Havia sido uma coisa flutuante por um momento e desaparecido no fundo da alameda, o traje branco, o traje branco da mulher dos seus sonhos, da mulher que ele amava como um louco.

Correu, correu atrás dela, chegou ao sítio onde ela havia desaparecido, mas ao chegar, deteve-se; os olhos assustados fixos no chão, permaneceu imóvel por um instante, um ligeiro tremor nervoso sacudiu os seus membros, um tremor que foi crescendo, crescendo, e que oferecia os sintomas de uma verdadeira convulsão, e prorrompeu, por último, numa gargalhada, numa gargalhada seca, alta, horrível.

Aquela coisa branca, ligeira, flutuante, voltou a brilhar a seus olhos, mas havia estado a seus pés um momento, não mais do que um instante.

Era um raio de luar, um raio de luar que penetrava a intervalos entre as copas verdes das árvores quando o vento movia os ramos.

Havia sido há alguns anos. Manrique, sentado numa cadeira ao lado da alta lareira gótica do castelo, imóvel, e com um olhar vago e inquieto como o de um idiota, não prestava atenção às carícias da mãe nem aos confortos dos seus servidores.
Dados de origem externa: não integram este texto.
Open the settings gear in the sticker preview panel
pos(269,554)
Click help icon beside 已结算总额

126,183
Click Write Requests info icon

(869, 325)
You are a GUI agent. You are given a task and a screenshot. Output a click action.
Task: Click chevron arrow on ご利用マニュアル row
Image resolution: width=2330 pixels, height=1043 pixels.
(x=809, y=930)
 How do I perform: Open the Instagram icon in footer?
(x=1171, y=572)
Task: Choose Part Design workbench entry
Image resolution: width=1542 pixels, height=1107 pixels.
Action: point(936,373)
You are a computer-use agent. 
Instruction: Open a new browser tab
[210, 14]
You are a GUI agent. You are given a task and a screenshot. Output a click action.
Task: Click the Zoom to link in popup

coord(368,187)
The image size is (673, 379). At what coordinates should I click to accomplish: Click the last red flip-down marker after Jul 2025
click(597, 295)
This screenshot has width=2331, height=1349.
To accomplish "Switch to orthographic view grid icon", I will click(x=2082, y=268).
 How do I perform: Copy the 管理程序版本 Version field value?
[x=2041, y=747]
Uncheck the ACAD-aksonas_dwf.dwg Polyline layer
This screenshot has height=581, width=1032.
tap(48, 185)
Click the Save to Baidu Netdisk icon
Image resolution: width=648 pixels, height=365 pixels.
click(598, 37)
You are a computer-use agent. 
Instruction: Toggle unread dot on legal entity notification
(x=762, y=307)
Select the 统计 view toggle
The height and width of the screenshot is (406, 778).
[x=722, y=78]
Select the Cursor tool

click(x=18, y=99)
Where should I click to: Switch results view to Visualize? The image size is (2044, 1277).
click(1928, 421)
— És jovem, és belo — diziam-lhe. — Por que te consomes na solidão? Por que não procuras uma mulher que ames, e que amando-te te possa fazer feliz?

— Amor!... O amor é um raio de luar — murmurou o jovem.

— Por que não despertais da vossa letargia? — dizia um dos seus escudeiros. — Revesti-vos de ferro da cabeça aos pés, mandai o vosso pendão desdobrar-se ao ar com o de um rico-homem, e marchai para a guerra. Na guerra há glória.

— A glória!... A glória é um raio de luar.

— Quereis dizer uma balada, a última que fez Monsenhor Arnaldo, o trovador da Provença?

— Não! Não! — exclamou o jovem, sentando-se na sua cadeira com raiva. — Não quero nada... ou melhor, se quereis: quero que me deixeis em paz... Cantigas... mulheres... glória... felicidade... tudo vaidade! Fantasmas da nossa imaginação a quem vestimos como queremos, e a quem amamos e corremos atrás... Para quê?... Para quê? Para encontrar um raio de luar.

Manrique estava louco, ou pelo menos, todos o pensavam. Eu, pelo contrário, creio que o que ele fez foi recuperar o juízo.